On Fri, Dec 17, 2021 at 11:04 AM Linus Torvalds
<torvalds@xxxxxxxxxxxxxxxxxxxx> wrote:
>
> If we are doing a COW, we need an *exclusive* access to the page. That
> is not mapcount, that is the page ref.
>
> mapcount is insane, and I think this is making this worse again.
Maybe I'm misreading this, but afaik
- get a "readonly" copy of a local private page using FAULT_FLAG_UNSHARE.
This just increments the page count, because mapcount == 1.
- fork()
- unmap in the original
- child now has "mapcount == 1" on a page again, but refcount is
elevated, and child HAS TO COW before writing.
Notice? "mapcount" is complete BS. The number of times a page is
mapped is irrelevant for COW. All that matters is that we get an
exclusive access to the page before we can write to it.
Anybody who takes mapcount into account at COW time is broken, and it
worries me how this is all mixing up with the COW logic.

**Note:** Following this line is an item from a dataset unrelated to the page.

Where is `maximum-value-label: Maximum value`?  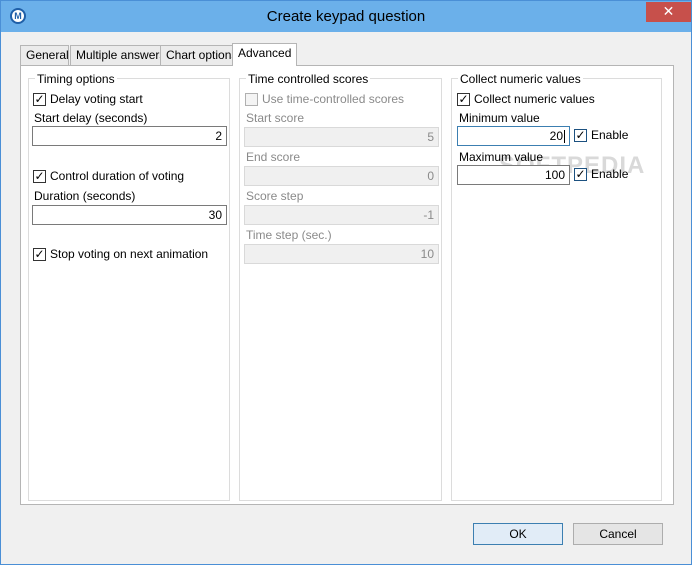
maximum-value-label: Maximum value is located at coordinates (502, 157).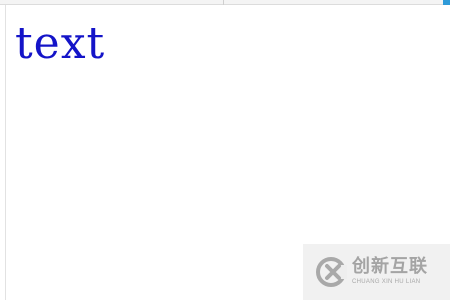 The width and height of the screenshot is (450, 300). I want to click on toolbar-divider, so click(224, 2).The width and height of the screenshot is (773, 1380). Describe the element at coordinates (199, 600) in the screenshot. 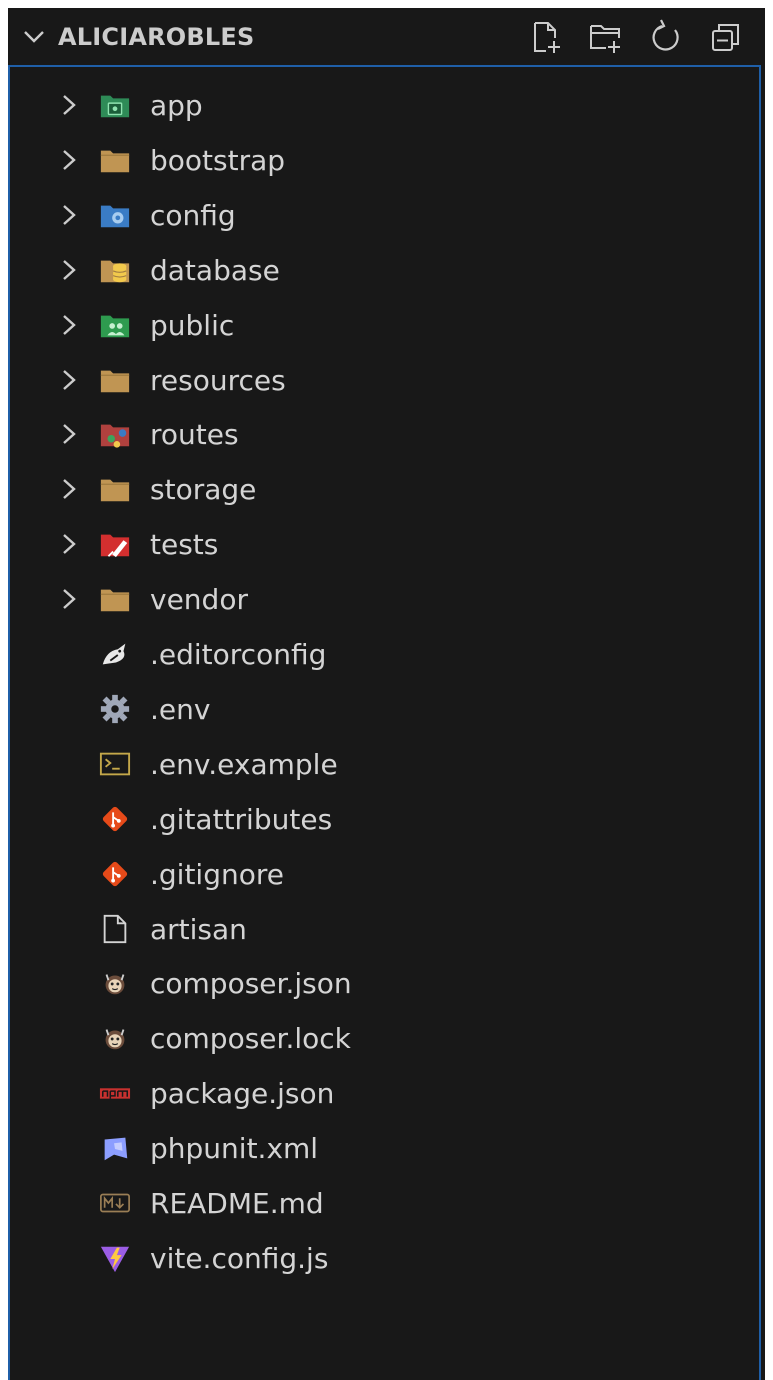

Now, maybe this "unshare" case is sufficiently different from COW that
it's ok to look at mapcount for FAULT_FLAG_UNSHARE, as long as it
doesn't happen for a real COW.
But honestly, for "unshare", I still don't see that the mapcount
matters. What does "mapcount == 1" mean? Why is it meaningful?
Because if COW does things right, and always breaks a COW based on
refcount, then what's the problem with taking a read-only ref to the
page whether it is mapped multiple times or mapped just once? Anybody
who already had write access to the page can write to it regardless,
and any new writers go through COW and get a new page.
I must be missing something realyl fundamental here, but to me it
really reads like "mapcount can fundamentally never be relevant for
COW, and if it's not relevant for COW, how can it be relevant for a
read-only copy?"
Linus